第46話『地獄よりの襲来』

 そろそろ午前から午後に切り替わろうとする時間帯である。待ち合わせをする人々を眺めながらルイはぼやく。



「小波の奴、おっそいわね」



 そんなことはない。ルイがたまたま早く来すぎただけである。

 まだ待ち合わせ時間まで長針が一周するほどの余裕がある。



(まるで私がめちゃくちゃ楽しみにしてるみたいじゃない!!)



 とはいえ、いつも彼は待ち合わせの二時間前というどう考えても時間を持て余すほど早く来ているので、何かあったのかと心配だ。


 白のワンピースを見下ろす。ハヤトたち以外と私服で出かけるなんていつぶりだろう。


 ルイに好意を寄せる変人のことを考えながら、待ち合わせの時間が来るまでボーっと時計台の秒針を眺める。


 絵に描いたような平和だった。

 風も心地よい。

 人の流れは緩やかで、柔らかく暖かい日差しが落ちる穏やかな空間。


 ――そんな安寧を破くように、低く唸るようなサイレンが街に響き渡った。


 雑踏が突然慌ただしくなる。相変わらず、人間の不安を底から揺さぶるような不快な音だった。
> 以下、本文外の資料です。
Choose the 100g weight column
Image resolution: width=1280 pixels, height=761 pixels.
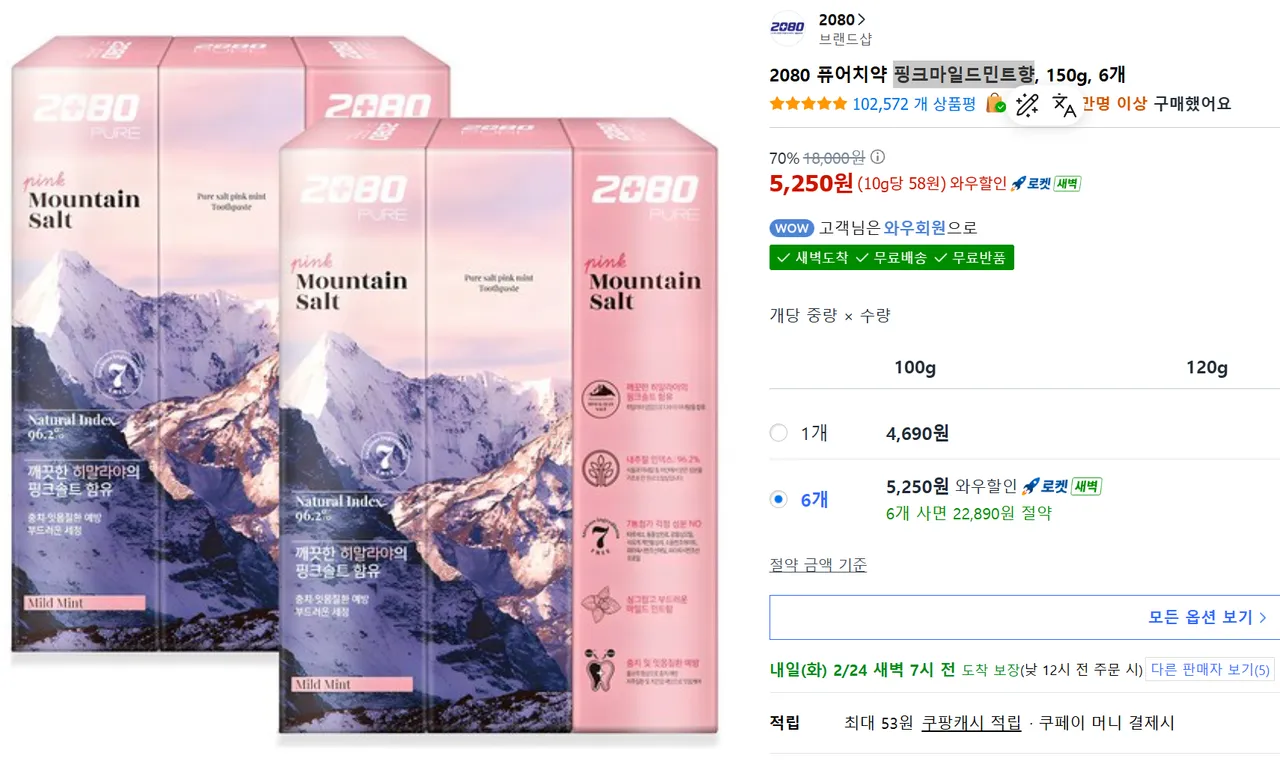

『緊急警報、緊急警報。『不干渉毒野』に歪みを確認、『トウカツ』発生の予兆あり。現界予想場所は奥多摩ニューシティB―04。速やかに近くのシェルターへの避難を開始してください。繰り返します、『不干渉毒野』に歪みを確認、『トウカツ』発生の予兆あり――』



 悲鳴が上がり、子どもが不安がって泣く声が上がる。

 人の流れが一気に加速し、居合わせたFNDの職員が声高に避難所へ誘導を開始し、その間隙で本部に連絡を回す。


 ルイは空を見上げた。


 『トウカツ』発生の予兆である、単色の巨大なオーロラが被さっている。緑色に染まる空を仰ぎパニックは爆発的に加速する。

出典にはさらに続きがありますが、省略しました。